The main research interest of our group involves studying the expression and regulation of genes and proteins in neuromuscular disorders, particularly congenital myopathies and congenital muscular dystrophies. We are interested in developing novel quantitative assays and imaging techniques for routine diagnostic use, pathological phenotyping of animal models of NMDs, and outcome measures in clinical trials. Key projects currently underway include:
· Dystrophin as a biochemical outcome measure in Duchenne muscular dystrophy clinical trials: the DNC labs at ICH and ION have developed a high-throughput automated digital method for quantifying dystrophin. This will be essential in monitoring the biochemical outcome in therapeutic trials of AONs that are able to induce exon skipping and restore the transcript reading frame that is disrupted in DMD
· We have developed a high throughput automated digital script for muscle fibre size analysis in biopsies. Using this method we are currently analysing a large cohort of clinically and/or pathologically normal/minimal change biopsies to produce age-stratified normative data for muscle fibre size from 0-16 years. We are further developing a bright-field myosin heavy chain multiplex IHC assay that will provide fibre-type specific age-stratified data.
· In collaboration with Professor Gaspar at ICH whose group is looking at the translational potential of lentiviral mediated GAA expression using genetically modified haematopoetic stem cells in GAA deficient mice, we are characterising the pre- and post treatment pathology in these mice, using a combination of digital automated scripts and multiplex IHC.
· Over the last two years we have developed expertise in characterisation of muscle pathology in human biopsies and rodent models of critical illness, collaborating with a group of investigators and clinicians who are interested in understanding the pathomechanisms and pathways that cause muscle wasting in critical illness (Professor Singer, Dr Puthucheary). In one study, we showed for the first time that myofasciitis is a key element of the tissue pathology preceding and accompanying myonecrosis in critically ill patients, and can be detected non-invasively. The functional implications of these findings will be explored in future studies.
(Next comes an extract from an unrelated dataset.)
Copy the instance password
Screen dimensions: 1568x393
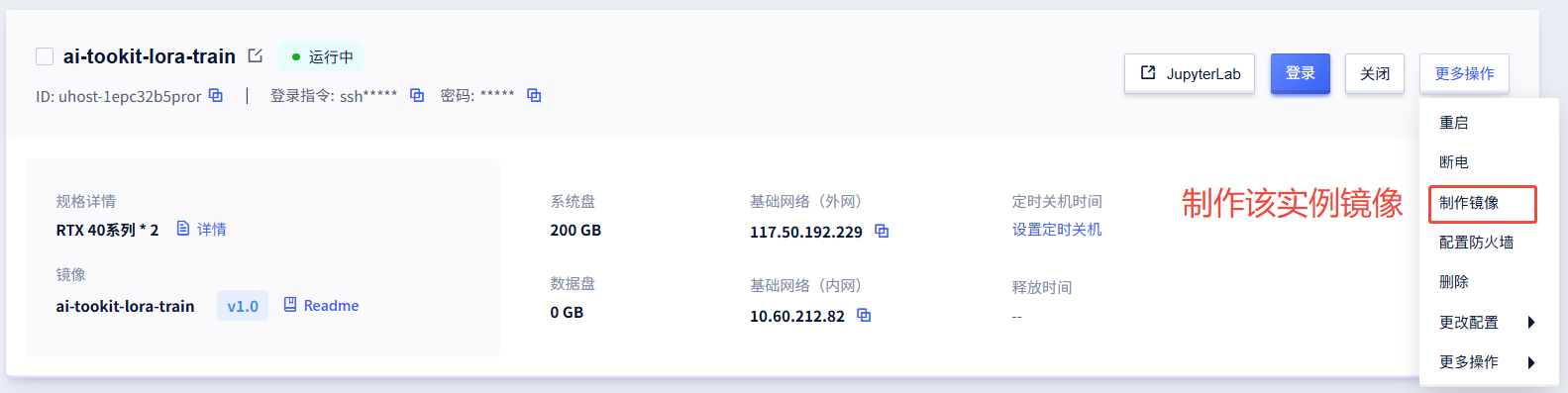point(534,96)
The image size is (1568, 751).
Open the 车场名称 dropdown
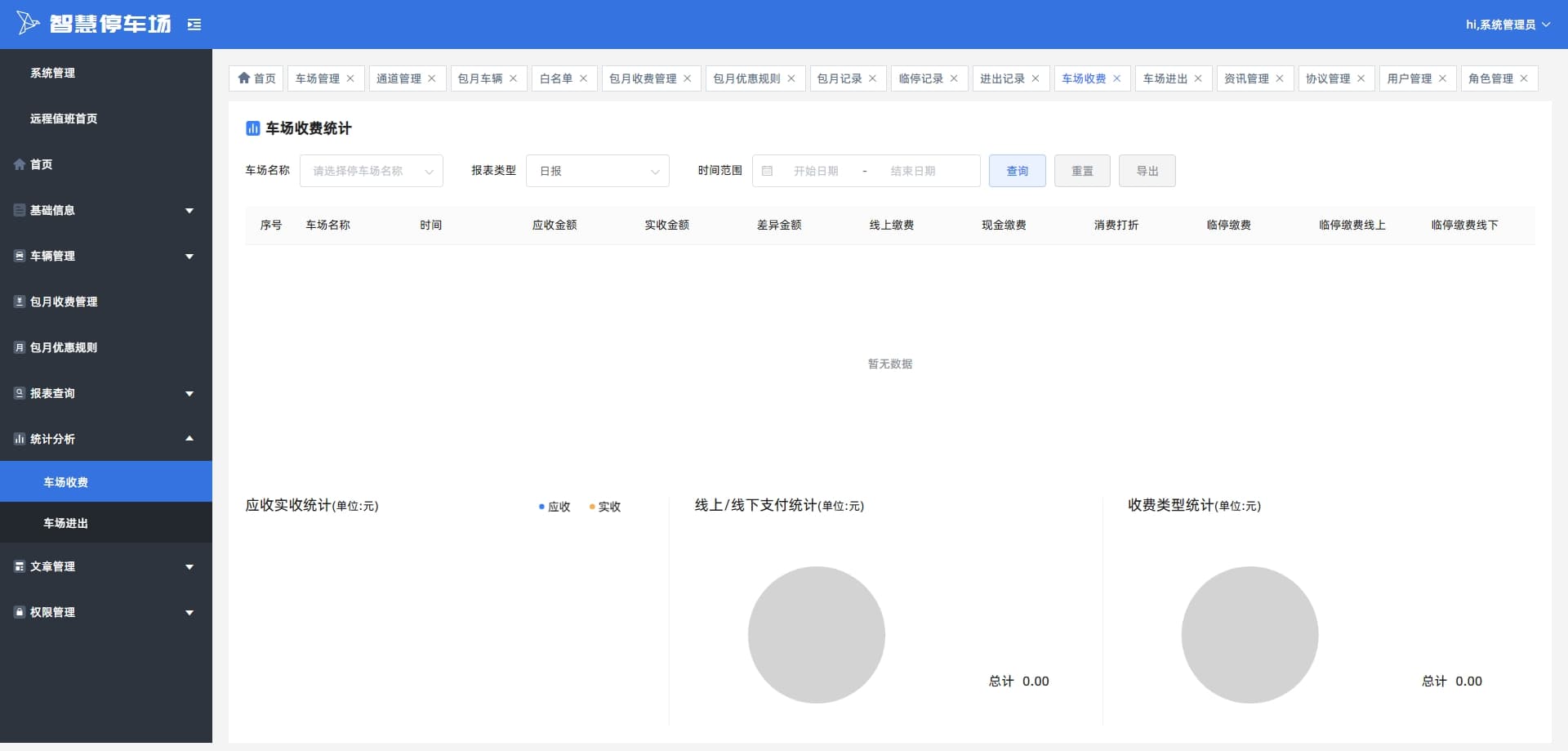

In another study, we developed a high-throughput quantitative script for measuring COX-SDH intensity as a surrogate marker for mitochondrial biogenesis induced by exercise in mildly septic rodents in a complex, mixed-fibre type muscle like the gastrocnemius.
In the current year (2016) we have initiated a multilaboratory project that will aim at exploring applications of multiplex IHC in brightfield, fluorescent and spectral imaging in muscle biopsies for developing novel diagnostic assays in human biopsies and quantitative pathological outcome measures in rodent models of NMDs (in collaboration with Roche Diagnostics, Perkin-Elmer, BORL, and UCL/ICH/Imperial partners).